§ Reading text
What would it mean to eventually crown an NBA champion when sports felt simultaneously unimportant and yet so central to public discourse?

The question didn’t have an obvious answer then, and still doesn’t now on the eve of the 2020 NBA Finals between the Los Angeles Lakers and Miami Heat. This isn’t to suggest I haven’t enjoyed basketball’s return — despite fanless venues and the absence of “do-or-die” road games. I absolutely have. But even in the midst of Luka Doncic’s superstar turn, the Denver Nuggets’ impressive run, everything Heat-related and the Lakers’ attempt to return to the mountaintop for the first time since Kobe Bryant led them there a decade ago — the question remains.

I’m living with an ongoing mental tug of war. As coronavirus deaths piled up by the tens of thousands, and countless text messages poured in from friends saying they’d lost grandparents, uncles, aunts, parents, co-workers or friends, it seemed the last thing in the world that was important was sports. There’s only so many “I’m so sorry’s” or “Your family’s in my prayers” or “Please let me know how I can help’s” you can say before that sort of response begins to leave an emptiness in the soul.

And how could I truly appreciate the game I loved when the country it’s headquartered in is so traumatized? There’s nothing the game could do to reverse that train of thought — and that’s not the game’s fault. We’ve seen too much Black life lost on camera in 2020. Far more Zoom panels than convictions. And way more rhetoric spewed than legislation passed.

§ Tasks
A. According to the essay on the 2020 NBA Finals, which two teams are meeting in those Finals?
B. Transcribe the essay on the 2020 NBA Finals, starting at "I’m living with" and ending at "than legislation passed.".
C. Pick up the essay on the 2020 NBA Finals after its last sentence and write the next part.
The records below this note come from a different source than the essay on the 2020 NBA Finals.

§ Dataset excerpts
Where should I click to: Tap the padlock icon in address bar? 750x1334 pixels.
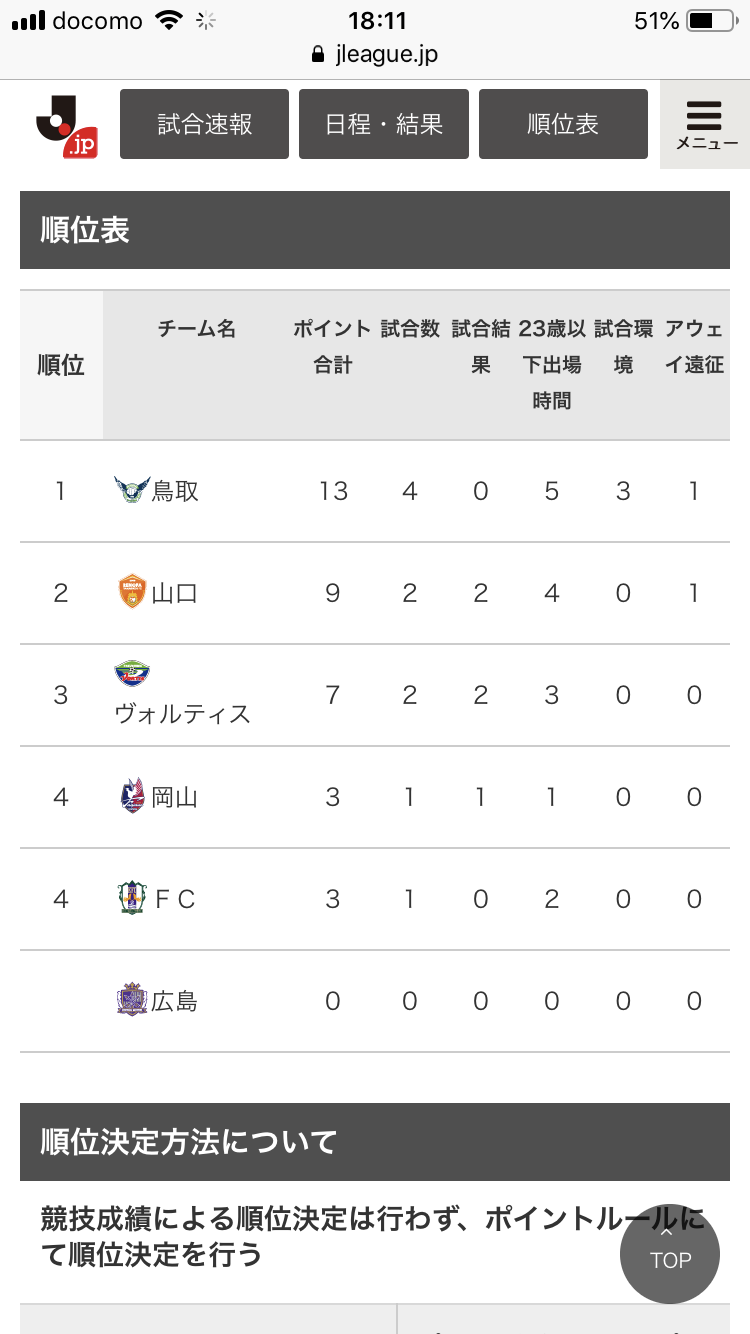319,54
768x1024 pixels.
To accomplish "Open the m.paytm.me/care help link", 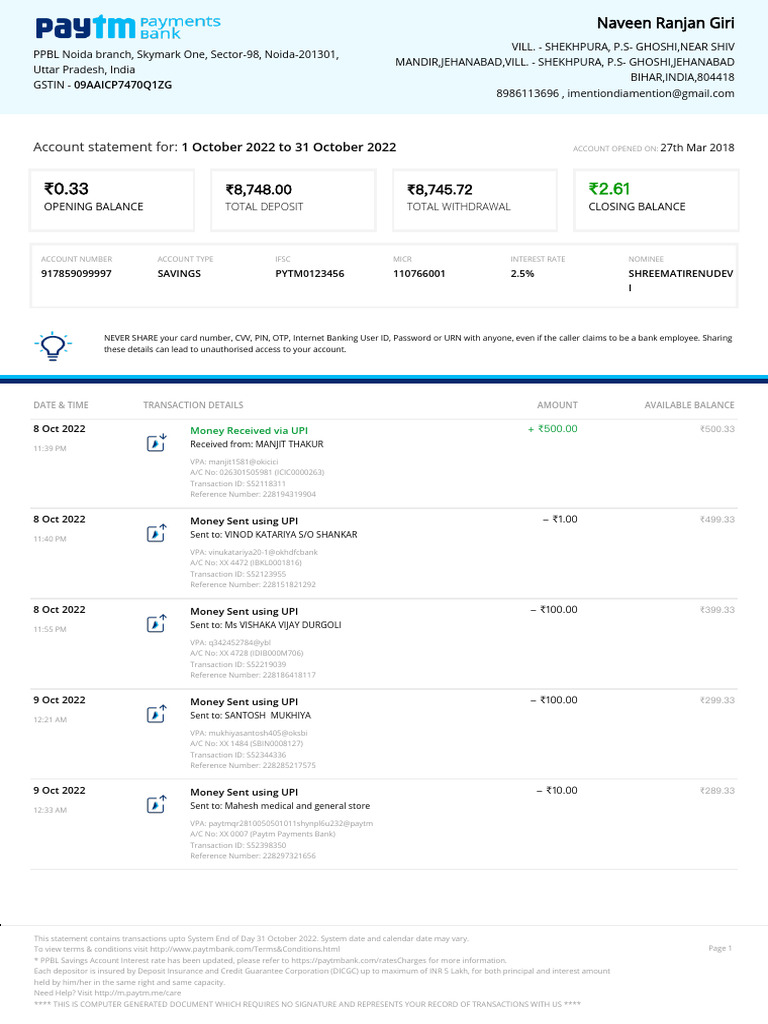I will (138, 993).
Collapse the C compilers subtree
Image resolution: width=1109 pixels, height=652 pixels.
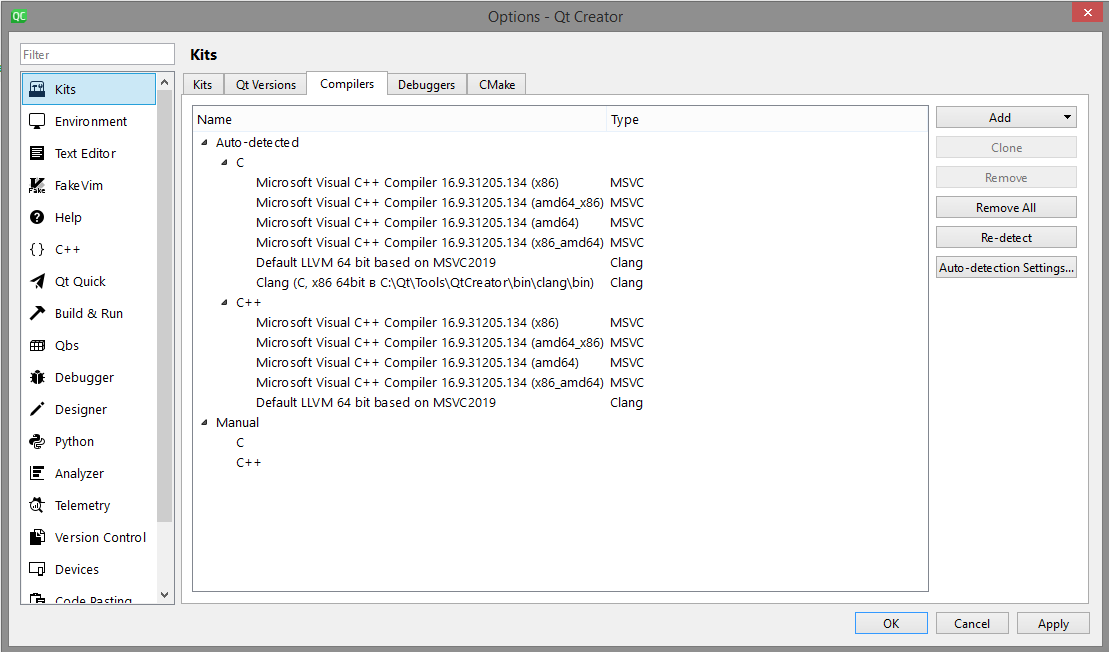tap(223, 162)
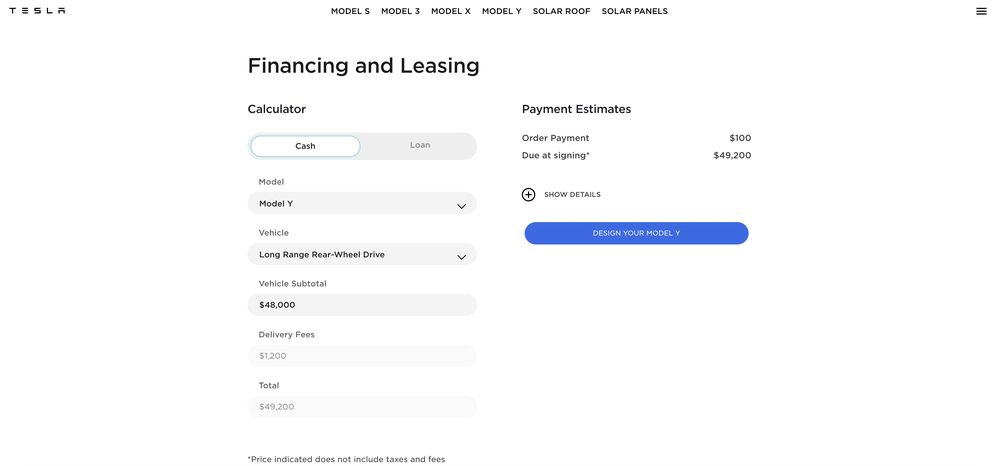Open the Model Y model dropdown
This screenshot has width=1000, height=466.
(x=350, y=204)
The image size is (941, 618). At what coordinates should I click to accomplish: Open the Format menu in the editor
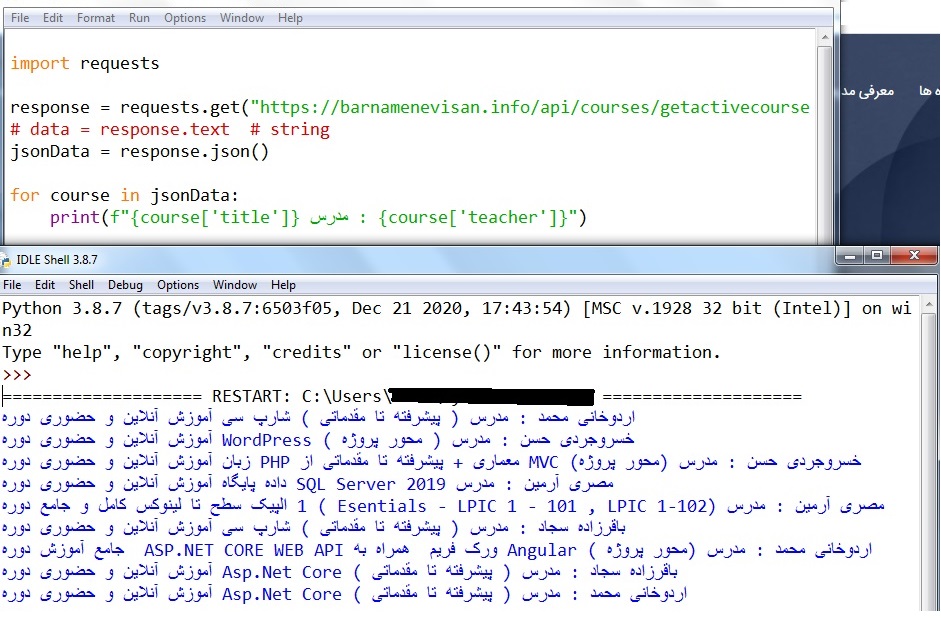(x=96, y=18)
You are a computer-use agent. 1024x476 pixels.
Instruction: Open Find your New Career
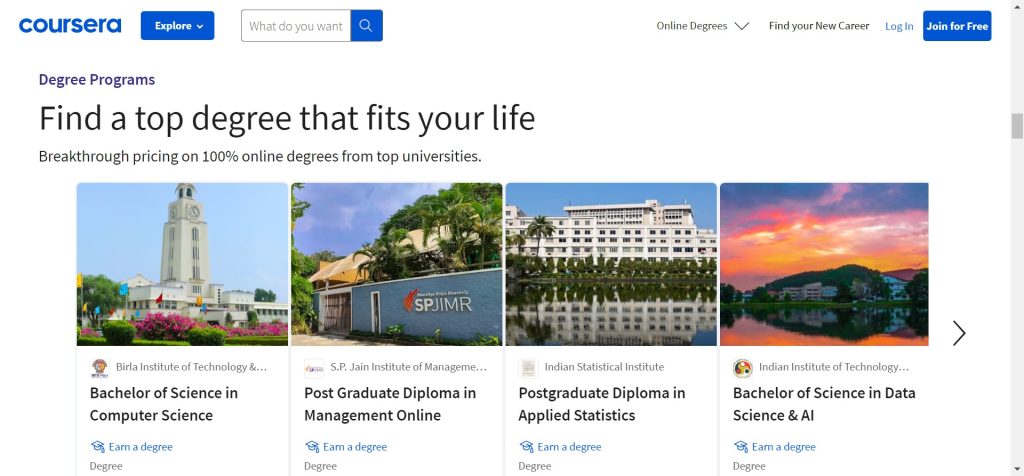[x=819, y=26]
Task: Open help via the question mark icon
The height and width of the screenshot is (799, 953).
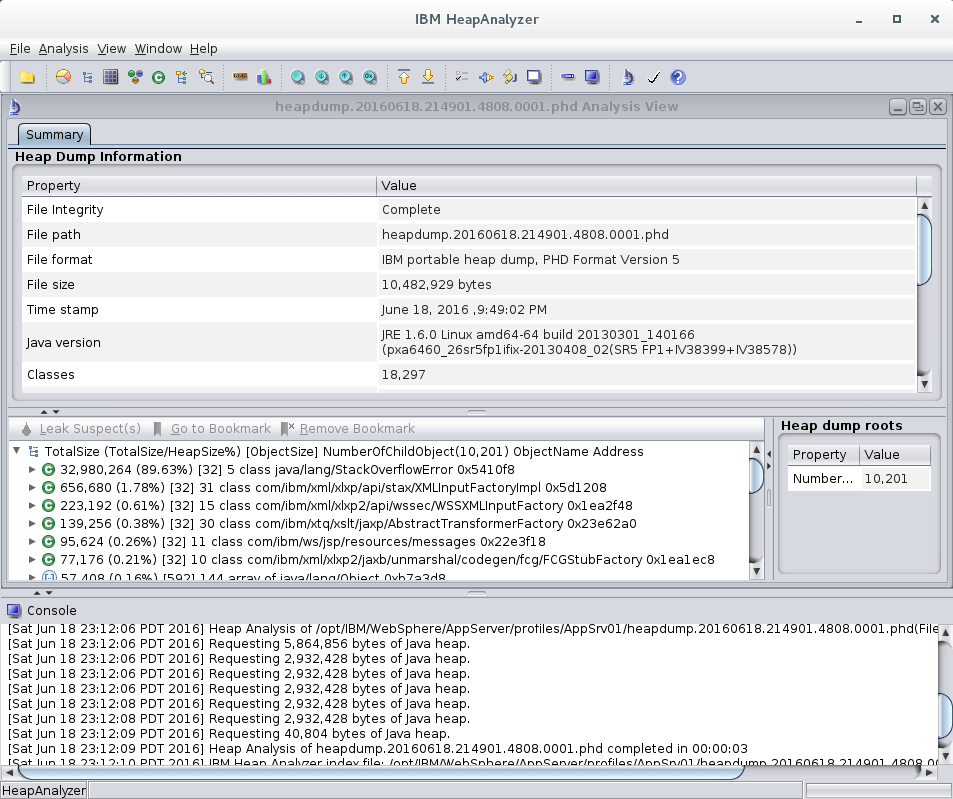Action: click(x=678, y=77)

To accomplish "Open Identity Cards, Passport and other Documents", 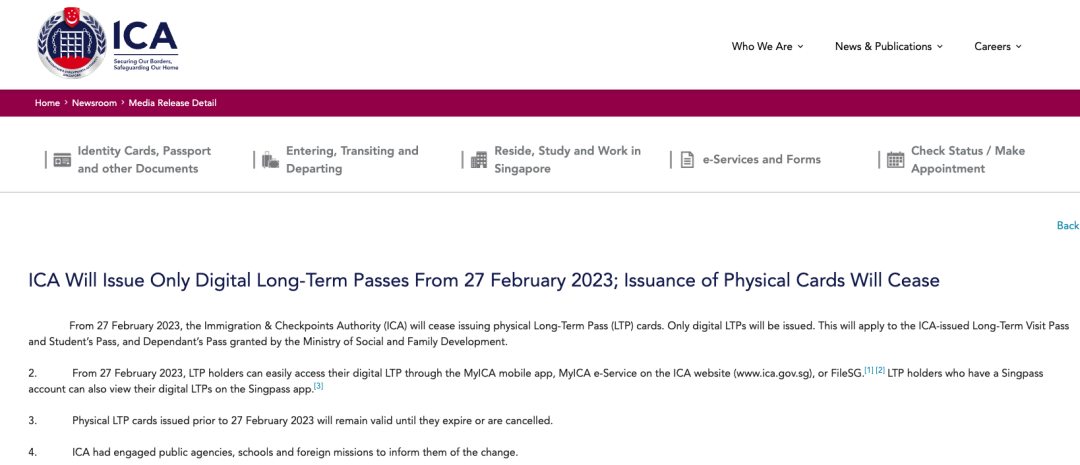I will pyautogui.click(x=144, y=160).
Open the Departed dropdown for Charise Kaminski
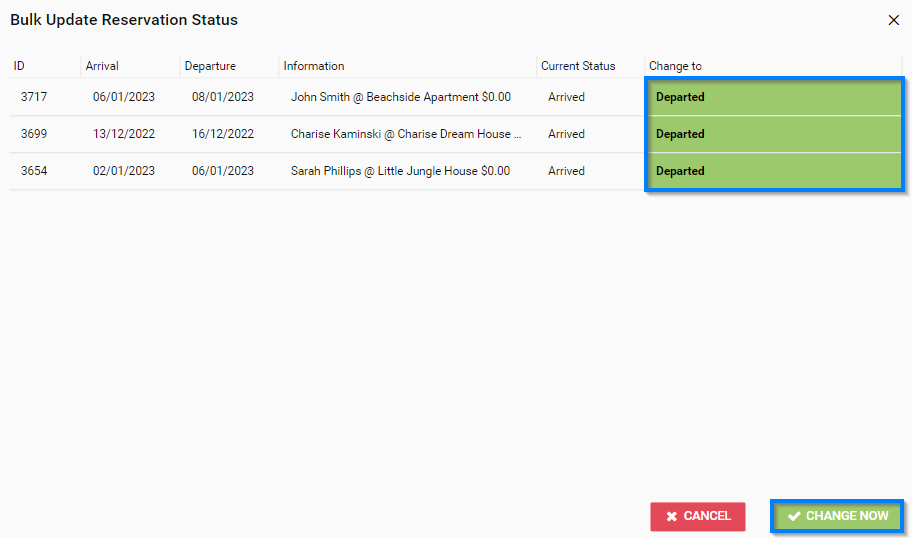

§ Answer section
A. The Los Angeles Lakers and the Miami Heat.

B.
I’m living with an ongoing mental tug of war. As coronavirus deaths piled up by the tens of thousands, and countless text messages poured in from friends saying they’d lost grandparents, uncles, aunts, parents, co-workers or friends, it seemed the last thing in the world that was important was sports. There’s only so many “I’m so sorry’s” or “Your family’s in my prayers” or “Please let me know how I can help’s” you can say before that sort of response begins to leave an emptiness in the soul.

And how could I truly appreciate the game I loved when the country it’s headquartered in is so traumatized? There’s nothing the game could do to reverse that train of thought — and that’s not the game’s fault. We’ve seen too much Black life lost on camera in 2020. Far more Zoom panels than convictions. And way more rhetoric spewed than legislation passed.

C.
Since its inception, America would rather condemn the explosive angst of Black folks demanding justice than the systems in place that created the bomb. That thought — that emotional tumor, rather — ran through my head all summer as I went on runs hoping that my end wouldn’t mimic Ahmaud Arbery’s. And how fair was it to ask Black athletes to not only be entertaining on the court, but also serve as a moral compass for a country that had long lost its way? My grandma says this and she’s right: That’s giving this country way more credit than it deserves.

The Milwaukee Bucks and Orlando Magic take a knee during the national anthem before their first-round playoff game at the ESPN Wide World of Sports Complex on Aug. 29 in Kissimmee, Florida. It was the first day games resumed after the Bucks did not take the court for Game 5 against the Magic in a protest of the police shooting of Jacob Blake, a Black man from Kenosha, Wisconsin, on Aug. 23.

JOHN G. MABANGLO/EPA

Basketball didn’t need to return, but it was going to anyway. There was simply too much money being transferred through too many powerful hands for it not to. That’s America at the end of the day.

But something, however fleeting, shifted in 2020. As if Trayvon Martin’s hoodie, Jordan Davis’ music, Eric Garner’s cigarettes, Sandra Bland’s traffic stop, Atatiana Jefferson’s video games, Philando Castile’s livestreamed execution, Tamir Rice, and John Crawford’s plastic guns and the deaths of countless others set the backdrop for the year that America could no longer ignore the executions of Black folks such as Arbery, Breonna Taylor, Tony McDade, Floyd and Rayshard Brooks. Suddenly, a corporate reason to invest in anti-racism emerged. Companies pledged millions of dollars to social justice and diversity causes. Commercials were full up with messages about Black lives mattering and the conversation we needed to have. The issue was on the forefront of everyone’s minds. Even if a dollar sign dictated the conversation.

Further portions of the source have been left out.